[begin DATA SECTION]

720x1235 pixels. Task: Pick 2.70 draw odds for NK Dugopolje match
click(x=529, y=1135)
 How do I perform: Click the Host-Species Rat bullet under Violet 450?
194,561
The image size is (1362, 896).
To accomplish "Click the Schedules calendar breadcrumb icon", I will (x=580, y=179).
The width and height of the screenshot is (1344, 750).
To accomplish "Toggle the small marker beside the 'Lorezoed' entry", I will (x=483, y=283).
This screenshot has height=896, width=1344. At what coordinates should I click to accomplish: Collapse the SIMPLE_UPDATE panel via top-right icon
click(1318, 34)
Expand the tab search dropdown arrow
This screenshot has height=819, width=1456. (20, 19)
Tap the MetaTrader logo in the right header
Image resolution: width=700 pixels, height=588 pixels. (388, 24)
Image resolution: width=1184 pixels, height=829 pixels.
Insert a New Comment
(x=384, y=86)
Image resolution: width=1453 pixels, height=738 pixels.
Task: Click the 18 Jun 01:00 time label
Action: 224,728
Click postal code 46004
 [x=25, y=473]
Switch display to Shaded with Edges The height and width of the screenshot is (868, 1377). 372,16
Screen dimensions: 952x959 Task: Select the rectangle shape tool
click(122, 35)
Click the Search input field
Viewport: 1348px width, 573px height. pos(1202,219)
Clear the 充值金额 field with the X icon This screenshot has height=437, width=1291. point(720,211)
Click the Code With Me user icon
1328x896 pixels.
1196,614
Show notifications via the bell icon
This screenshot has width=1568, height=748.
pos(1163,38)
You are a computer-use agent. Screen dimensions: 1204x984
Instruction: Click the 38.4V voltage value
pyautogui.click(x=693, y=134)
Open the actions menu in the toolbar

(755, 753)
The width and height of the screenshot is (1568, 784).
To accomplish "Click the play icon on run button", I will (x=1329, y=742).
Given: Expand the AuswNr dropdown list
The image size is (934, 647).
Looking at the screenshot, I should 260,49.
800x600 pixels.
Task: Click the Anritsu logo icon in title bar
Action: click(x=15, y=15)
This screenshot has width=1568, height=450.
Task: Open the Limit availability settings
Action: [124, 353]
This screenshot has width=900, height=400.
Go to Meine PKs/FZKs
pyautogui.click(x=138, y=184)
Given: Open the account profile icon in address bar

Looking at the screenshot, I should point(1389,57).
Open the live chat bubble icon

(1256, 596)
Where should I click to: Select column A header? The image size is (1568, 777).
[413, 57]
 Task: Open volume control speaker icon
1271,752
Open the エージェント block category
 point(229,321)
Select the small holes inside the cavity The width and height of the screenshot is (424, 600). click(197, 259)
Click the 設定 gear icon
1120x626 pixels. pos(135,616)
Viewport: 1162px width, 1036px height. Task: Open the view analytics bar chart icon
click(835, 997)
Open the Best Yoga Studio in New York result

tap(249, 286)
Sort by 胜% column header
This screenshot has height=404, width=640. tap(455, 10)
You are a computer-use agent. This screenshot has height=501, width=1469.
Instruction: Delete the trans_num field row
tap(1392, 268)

[end DATA SECTION]

**STATED PROBLEM:**
Lay out the stretch from the line containing "The width and height of the screenshot is (1568, 784)." through the line containing "will (x=1329, y=742)." as a two-column CSV with the headers instruction and response, one row per instruction paired with its answer. Put each value in a single quoted field and replace line breaks with spaces.

**TASK ANSWER:**
instruction,response
"The width and height of the screenshot is (1568, 784). To accomplish ""Click the play icon on run button"",","I will (x=1329, y=742)."